EXTRAIT CHOISI
============

Les algorithmes sur le chemin des écoliers
La programmation de l’intelligence artificielle a évolué au fil des progrès en informatique et des découvertes en neurosciences. Le deep learning est la technologie la plus prometteuse du machine learning. Il utilise une architecture de neurones artificiels connectés entre eux, inspirée de celle du cerveau. Ce réseau est capable de traiter une grande quantité d’informations et d’apprendre progressivement à partir d’images, textes ou données. Ces facultés de deep learning continuent d’être approfondies, avec un récent changement de paradigme qui ouvre des perspectives passionnantes.
Plutôt que de continuer à programmer des logiciels pour leur faire exécuter des tâches selon des scenarii prédéfinis, on demande maintenant aux algorithmes de trouver eux-mêmes la règle en se fondant sur l’exemple. Exactement comme des bébés découvrant le monde : bombardés d’informations sur leur environnement, ils en déduisent progressivement des règles qu’ils appliquent sans même avoir conscience de leur existence. Ce changement d’approche permet aujourd’hui d’entraîner les IA à réaliser des tâches très variées, et d’envisager une progression quasi infinie de leurs capacités.

============

QUESTIONS À TRAITER
A) Recopiez sans rien changer l'extrait sur le deep learning, depuis "Les algorithmes sur" jusqu'à "des perspectives passionnantes." inclus.
B) D'après l'extrait sur le deep learning, sur quel modèle repose l'architecture de neurones artificiels utilisée par cette technologie ?
Les enregistrements n'ont aucun rapport avec l'extrait sur le deep learning.

Données enregistrées:

============

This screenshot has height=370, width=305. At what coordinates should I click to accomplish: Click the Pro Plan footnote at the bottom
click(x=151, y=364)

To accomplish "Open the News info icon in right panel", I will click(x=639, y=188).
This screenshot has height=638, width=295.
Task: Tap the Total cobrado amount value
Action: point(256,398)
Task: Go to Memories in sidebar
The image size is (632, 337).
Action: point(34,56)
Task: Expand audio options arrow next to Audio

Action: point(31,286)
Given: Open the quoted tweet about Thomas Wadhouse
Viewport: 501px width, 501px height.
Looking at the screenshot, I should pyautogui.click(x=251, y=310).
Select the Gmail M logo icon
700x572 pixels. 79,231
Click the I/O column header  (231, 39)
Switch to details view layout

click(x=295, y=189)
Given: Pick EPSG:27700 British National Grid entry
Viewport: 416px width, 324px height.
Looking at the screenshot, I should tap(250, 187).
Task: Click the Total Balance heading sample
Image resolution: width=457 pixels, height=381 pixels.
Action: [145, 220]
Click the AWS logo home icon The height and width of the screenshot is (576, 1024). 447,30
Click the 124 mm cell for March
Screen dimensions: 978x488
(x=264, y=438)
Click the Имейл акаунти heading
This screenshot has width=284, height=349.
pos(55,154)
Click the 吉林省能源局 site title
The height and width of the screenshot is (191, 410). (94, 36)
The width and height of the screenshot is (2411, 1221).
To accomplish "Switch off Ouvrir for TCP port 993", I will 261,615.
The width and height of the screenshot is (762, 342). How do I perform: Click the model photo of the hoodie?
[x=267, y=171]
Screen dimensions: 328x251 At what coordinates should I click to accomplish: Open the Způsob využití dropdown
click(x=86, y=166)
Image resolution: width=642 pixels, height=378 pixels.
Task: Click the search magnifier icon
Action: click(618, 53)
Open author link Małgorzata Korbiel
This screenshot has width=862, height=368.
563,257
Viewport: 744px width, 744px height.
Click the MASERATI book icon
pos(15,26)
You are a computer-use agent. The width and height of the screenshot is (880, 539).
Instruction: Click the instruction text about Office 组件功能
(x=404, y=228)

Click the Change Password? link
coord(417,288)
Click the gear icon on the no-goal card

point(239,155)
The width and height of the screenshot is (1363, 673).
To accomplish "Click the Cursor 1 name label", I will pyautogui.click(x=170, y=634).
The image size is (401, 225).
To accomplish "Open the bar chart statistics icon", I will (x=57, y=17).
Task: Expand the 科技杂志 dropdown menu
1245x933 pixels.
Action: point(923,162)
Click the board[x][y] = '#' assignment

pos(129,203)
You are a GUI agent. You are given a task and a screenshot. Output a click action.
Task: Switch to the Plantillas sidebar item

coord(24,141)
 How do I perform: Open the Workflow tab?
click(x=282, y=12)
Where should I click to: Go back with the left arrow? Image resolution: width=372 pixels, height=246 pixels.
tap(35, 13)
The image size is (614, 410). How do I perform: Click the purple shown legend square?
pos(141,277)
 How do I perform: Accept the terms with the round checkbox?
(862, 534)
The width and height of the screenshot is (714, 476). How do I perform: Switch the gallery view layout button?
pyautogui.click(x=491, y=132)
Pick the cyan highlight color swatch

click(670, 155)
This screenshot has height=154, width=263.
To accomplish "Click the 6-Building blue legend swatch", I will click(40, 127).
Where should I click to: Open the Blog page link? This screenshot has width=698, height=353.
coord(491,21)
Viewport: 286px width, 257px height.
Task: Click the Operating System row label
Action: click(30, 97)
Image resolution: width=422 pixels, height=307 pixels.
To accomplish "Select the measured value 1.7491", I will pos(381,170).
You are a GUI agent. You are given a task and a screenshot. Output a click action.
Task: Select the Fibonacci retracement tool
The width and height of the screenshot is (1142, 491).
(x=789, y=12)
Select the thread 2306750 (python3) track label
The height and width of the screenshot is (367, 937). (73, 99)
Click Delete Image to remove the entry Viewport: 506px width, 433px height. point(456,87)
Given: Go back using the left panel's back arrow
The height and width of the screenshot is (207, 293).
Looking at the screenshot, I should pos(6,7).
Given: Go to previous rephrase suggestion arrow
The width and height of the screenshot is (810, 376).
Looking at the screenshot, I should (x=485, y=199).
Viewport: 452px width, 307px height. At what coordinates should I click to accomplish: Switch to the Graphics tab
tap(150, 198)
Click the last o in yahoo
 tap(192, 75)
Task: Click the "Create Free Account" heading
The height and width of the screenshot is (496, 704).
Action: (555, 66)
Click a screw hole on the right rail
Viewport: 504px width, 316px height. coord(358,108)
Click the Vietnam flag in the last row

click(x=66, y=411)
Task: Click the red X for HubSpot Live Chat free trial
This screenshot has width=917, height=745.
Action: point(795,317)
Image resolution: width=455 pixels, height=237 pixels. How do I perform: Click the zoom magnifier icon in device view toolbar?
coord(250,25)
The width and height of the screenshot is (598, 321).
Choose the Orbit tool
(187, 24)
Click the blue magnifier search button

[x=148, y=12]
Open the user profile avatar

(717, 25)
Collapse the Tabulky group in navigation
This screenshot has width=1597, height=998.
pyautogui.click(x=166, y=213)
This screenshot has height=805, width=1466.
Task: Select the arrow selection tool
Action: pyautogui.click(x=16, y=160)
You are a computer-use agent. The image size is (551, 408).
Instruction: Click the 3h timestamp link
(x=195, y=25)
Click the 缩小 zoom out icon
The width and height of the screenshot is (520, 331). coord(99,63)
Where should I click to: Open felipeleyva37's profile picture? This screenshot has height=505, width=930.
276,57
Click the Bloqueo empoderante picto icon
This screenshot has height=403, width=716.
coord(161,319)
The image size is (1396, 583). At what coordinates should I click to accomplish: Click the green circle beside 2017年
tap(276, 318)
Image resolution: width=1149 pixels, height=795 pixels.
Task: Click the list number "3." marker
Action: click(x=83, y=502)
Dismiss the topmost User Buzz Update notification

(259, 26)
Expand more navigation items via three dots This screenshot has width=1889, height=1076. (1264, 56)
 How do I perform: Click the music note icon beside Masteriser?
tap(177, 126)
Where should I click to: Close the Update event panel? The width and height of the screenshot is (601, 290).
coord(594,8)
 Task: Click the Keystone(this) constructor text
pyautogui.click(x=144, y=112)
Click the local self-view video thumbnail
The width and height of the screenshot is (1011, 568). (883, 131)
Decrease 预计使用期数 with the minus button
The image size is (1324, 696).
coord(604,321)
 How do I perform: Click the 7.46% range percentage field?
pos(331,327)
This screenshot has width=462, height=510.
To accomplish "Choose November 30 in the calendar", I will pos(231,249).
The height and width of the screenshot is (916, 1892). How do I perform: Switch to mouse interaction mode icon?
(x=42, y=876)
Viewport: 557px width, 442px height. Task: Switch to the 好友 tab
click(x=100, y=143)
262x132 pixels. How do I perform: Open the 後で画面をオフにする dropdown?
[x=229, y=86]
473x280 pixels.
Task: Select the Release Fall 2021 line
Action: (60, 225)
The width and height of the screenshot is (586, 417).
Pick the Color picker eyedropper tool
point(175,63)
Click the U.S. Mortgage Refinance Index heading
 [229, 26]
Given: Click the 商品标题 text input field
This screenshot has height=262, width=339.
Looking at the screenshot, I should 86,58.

============

RÉSULTATS PAR TÂCHE
A)
Les algorithmes sur le chemin des écoliers
La programmation de l’intelligence artificielle a évolué au fil des progrès en informatique et des découvertes en neurosciences. Le deep learning est la technologie la plus prometteuse du machine learning. Il utilise une architecture de neurones artificiels connectés entre eux, inspirée de celle du cerveau. Ce réseau est capable de traiter une grande quantité d’informations et d’apprendre progressivement à partir d’images, textes ou données. Ces facultés de deep learning continuent d’être approfondies, avec un récent changement de paradigme qui ouvre des perspectives passionnantes.

B) Elle s'inspire de l'architecture du cerveau.